Beginning with the line where "You are a computer-use" appears, retype every remaining line of the data below, both the first and last included.

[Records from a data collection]

──────────────────────────────

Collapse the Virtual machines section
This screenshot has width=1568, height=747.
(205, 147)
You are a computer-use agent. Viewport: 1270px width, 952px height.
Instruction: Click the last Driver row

──────────────────────────────

_Response_
You are a computer-use agent. Viewport: 1270px width, 952px height.
Instruction: Click the last Driver row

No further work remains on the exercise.